## Tasks to perform:
**a.** Check each statement against the text on the Baedeker Blitz. For each, answer yes or no and quote the words of the text that decide it. (i) The targets of these raids were picked for their cultural importance, not their military value. (ii) The Butt Report came out in March 1942. (iii) The Lancaster was one of the new heavy bombers named.
**b.** Reproduce, word for word, the stretch of the Baedeker Blitz text from "The German Blitz, a" through "by Christmas 1941.".

## Source passage:
The travel guide bombings

The Baedeker Blitz, occurring between April and May 1942, marked a retaliatory effort by the German Luftwaffe against English cities during World War II. Named after Baedeker tourist guides used to select targets, these raids aimed to counter the RAF's civilian-focused bombing strategy initiated after the devastating Lübeck bombing in March 1942. Unlike previous attacks, targets were chosen for their cultural significance rather than military value, intensifying civilian morale impacts.

Despite sustained raids over two years, the attempt failed due to RAF advancements in night fighter capability and minimal damage inflicted compared to previous Blitz campaigns. Nonetheless, the raids resulted in over 1,600 civilian casualties and extensive property damage, underscoring the toll of wartime conflict on civilian populations.


Background

By the winter of 1941/1942, both the British and German strategic bombing campaigns had reached a pivotal juncture.

The German Blitz, a relentless nine-month onslaught of night bombing, had ravaged London and other British cities, culminating in May 1941 when the Luftwaffe redirected its focus to the Eastern Front.

Subsequently, sporadic hit-and-run raids on British coastal towns became the norm for the Luftwaffe. Concurrently, the RAF's night bombing offensive had faced setbacks, as revealed by the Butt Report in August 1941, leading to a lull in attacks by Christmas 1941.

Bomb damage to residential homes during the London Blitz.

However, the RAF's bombing campaign saw a resurgence in effectiveness with the resumption of attacks in March 1942, notably marked by the bombing of Lübeck.

This resurgence was fueled by several factors, including the introduction of new heavy bombers such as the Stirling, Halifax, and Lancaster, along with advancements in navigation systems like Gee and Oboe.

## Information shown:
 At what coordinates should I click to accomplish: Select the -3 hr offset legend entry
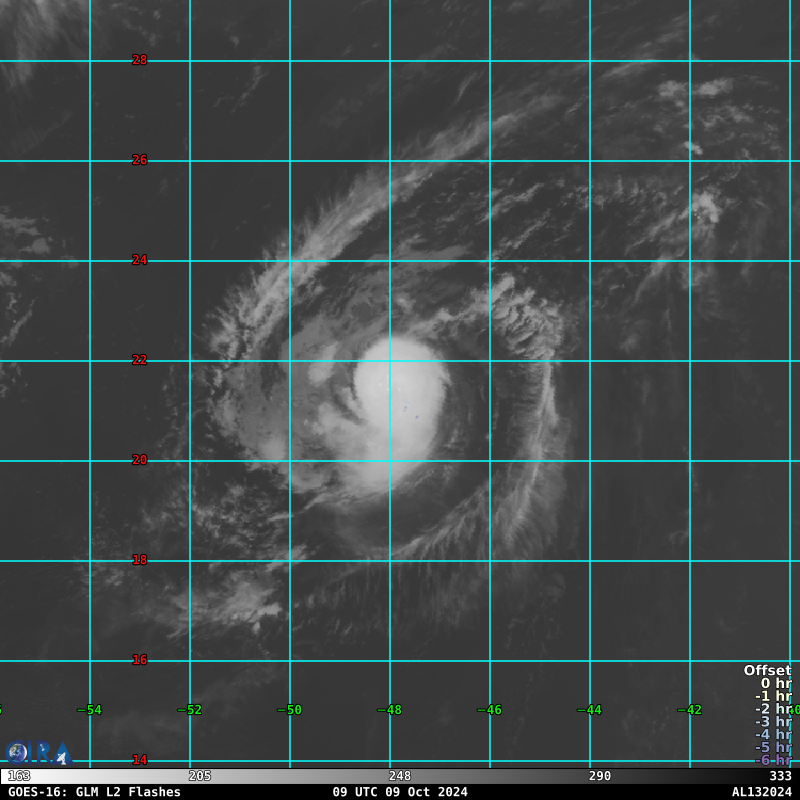coord(773,722)
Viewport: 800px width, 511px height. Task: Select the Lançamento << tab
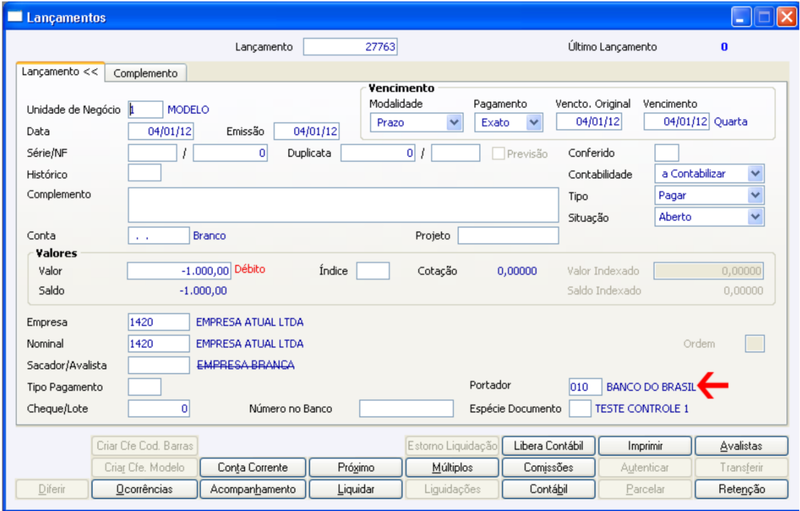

## The replies:
**a.**
(i) Yes: "targets were chosen for their cultural significance rather than military value"
(ii) No: "as revealed by the Butt Report in August 1941"
(iii) Yes: "new heavy bombers such as the Stirling, Halifax, and Lancaster"

**b.**
The German Blitz, a relentless nine-month onslaught of night bombing, had ravaged London and other British cities, culminating in May 1941 when the Luftwaffe redirected its focus to the Eastern Front.

Subsequently, sporadic hit-and-run raids on British coastal towns became the norm for the Luftwaffe. Concurrently, the RAF's night bombing offensive had faced setbacks, as revealed by the Butt Report in August 1941, leading to a lull in attacks by Christmas 1941.